### PROBLEM TO WORK ON
Determine how many lines below hold the string "computer". Reply with the number alone.
=== MATERIALS PROVIDED ===
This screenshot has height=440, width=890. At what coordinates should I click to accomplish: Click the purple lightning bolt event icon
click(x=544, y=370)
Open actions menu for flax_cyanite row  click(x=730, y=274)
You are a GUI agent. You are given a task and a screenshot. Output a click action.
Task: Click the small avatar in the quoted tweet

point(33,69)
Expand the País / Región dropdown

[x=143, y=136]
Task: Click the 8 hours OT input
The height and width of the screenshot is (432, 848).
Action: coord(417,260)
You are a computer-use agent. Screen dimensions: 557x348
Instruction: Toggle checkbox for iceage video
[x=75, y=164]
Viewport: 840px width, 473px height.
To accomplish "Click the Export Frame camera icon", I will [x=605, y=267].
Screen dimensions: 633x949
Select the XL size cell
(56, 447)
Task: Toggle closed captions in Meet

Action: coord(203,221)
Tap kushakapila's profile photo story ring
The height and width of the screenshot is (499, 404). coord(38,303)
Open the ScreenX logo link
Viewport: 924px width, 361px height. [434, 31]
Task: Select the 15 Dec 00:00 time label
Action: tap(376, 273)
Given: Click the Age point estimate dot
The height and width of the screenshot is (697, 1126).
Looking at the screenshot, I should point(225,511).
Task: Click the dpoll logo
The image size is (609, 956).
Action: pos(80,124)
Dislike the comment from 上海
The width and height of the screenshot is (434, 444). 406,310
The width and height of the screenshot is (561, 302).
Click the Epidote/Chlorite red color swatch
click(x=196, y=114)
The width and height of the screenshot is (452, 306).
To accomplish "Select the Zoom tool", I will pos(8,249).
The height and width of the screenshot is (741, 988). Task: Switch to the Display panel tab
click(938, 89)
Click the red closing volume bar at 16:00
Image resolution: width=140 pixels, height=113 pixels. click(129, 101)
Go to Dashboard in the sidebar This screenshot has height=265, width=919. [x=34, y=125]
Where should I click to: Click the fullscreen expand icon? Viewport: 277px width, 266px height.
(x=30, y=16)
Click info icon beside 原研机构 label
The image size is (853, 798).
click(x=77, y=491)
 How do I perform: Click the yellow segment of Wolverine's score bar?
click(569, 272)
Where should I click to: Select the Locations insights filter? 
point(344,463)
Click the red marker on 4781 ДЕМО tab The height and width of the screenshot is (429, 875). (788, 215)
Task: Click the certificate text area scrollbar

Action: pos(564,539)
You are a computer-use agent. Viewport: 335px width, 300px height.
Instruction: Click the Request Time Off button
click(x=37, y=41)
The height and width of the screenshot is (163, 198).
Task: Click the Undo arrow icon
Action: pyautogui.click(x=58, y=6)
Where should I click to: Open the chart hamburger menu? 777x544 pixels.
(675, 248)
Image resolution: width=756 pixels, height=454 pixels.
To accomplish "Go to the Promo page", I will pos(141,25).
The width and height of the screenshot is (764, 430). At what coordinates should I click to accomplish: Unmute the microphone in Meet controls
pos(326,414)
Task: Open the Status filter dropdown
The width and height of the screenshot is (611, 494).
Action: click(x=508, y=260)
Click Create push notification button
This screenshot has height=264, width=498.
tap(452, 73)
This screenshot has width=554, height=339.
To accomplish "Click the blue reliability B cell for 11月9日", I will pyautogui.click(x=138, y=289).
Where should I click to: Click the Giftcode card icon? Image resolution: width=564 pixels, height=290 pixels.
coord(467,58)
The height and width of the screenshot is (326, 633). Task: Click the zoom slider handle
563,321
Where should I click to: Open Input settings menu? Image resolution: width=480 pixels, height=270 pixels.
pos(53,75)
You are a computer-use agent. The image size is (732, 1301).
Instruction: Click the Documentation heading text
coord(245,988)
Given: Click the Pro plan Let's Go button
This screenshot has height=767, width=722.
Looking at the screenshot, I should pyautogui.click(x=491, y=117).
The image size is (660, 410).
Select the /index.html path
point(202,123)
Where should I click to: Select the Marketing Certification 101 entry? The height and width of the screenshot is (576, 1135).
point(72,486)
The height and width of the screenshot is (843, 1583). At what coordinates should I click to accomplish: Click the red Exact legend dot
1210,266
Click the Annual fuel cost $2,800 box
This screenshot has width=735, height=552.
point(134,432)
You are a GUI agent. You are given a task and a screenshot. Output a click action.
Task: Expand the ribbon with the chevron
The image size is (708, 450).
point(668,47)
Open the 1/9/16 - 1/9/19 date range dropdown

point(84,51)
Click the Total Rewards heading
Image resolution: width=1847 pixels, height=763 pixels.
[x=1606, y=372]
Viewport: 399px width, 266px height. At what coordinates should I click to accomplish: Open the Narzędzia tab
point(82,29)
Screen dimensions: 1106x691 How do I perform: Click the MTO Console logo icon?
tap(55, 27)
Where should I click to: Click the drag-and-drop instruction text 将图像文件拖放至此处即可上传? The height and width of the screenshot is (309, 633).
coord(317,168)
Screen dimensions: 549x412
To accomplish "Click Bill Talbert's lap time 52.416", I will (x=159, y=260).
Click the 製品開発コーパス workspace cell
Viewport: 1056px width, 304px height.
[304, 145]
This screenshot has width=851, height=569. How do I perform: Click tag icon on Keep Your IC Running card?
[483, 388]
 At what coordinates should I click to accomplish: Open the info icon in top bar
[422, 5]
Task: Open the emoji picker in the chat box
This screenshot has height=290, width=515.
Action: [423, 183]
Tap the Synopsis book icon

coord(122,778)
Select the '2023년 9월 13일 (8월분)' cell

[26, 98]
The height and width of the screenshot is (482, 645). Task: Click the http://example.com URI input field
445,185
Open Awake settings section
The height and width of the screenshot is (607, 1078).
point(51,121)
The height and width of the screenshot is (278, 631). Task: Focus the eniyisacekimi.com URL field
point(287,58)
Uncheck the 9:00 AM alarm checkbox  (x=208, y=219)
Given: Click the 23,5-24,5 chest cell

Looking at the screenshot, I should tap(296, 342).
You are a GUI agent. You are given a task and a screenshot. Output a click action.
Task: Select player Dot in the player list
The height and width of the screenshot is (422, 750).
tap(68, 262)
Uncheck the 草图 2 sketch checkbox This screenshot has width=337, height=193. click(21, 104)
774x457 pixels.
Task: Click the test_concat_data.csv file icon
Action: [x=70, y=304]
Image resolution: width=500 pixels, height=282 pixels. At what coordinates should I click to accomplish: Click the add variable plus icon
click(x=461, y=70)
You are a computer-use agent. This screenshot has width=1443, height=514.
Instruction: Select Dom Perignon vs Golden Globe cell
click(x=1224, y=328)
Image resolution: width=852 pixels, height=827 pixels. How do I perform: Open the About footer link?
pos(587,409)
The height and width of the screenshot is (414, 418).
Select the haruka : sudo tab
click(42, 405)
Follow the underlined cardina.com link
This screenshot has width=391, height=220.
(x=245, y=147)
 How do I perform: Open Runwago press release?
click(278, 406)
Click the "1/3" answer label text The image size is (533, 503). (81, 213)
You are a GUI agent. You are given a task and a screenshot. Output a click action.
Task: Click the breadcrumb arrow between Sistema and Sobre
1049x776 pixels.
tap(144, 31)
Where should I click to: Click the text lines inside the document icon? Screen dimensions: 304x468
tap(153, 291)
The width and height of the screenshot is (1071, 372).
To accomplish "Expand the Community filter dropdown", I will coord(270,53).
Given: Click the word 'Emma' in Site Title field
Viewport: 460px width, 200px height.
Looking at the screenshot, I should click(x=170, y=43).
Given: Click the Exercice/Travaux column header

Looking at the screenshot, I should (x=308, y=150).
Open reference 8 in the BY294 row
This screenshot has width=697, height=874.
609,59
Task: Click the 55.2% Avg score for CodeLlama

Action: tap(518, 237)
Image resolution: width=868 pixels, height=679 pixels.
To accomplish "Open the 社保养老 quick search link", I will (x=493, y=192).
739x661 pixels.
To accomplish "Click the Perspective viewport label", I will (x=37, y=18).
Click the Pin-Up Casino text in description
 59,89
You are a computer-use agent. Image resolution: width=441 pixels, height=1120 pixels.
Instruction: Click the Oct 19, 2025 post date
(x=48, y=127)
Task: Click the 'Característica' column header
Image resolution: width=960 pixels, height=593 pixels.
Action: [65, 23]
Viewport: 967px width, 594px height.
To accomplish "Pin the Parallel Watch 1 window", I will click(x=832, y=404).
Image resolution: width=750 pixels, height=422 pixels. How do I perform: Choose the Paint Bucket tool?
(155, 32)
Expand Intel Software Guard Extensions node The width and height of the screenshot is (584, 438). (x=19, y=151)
===
### RESPONSE TO THE EXERCISE
5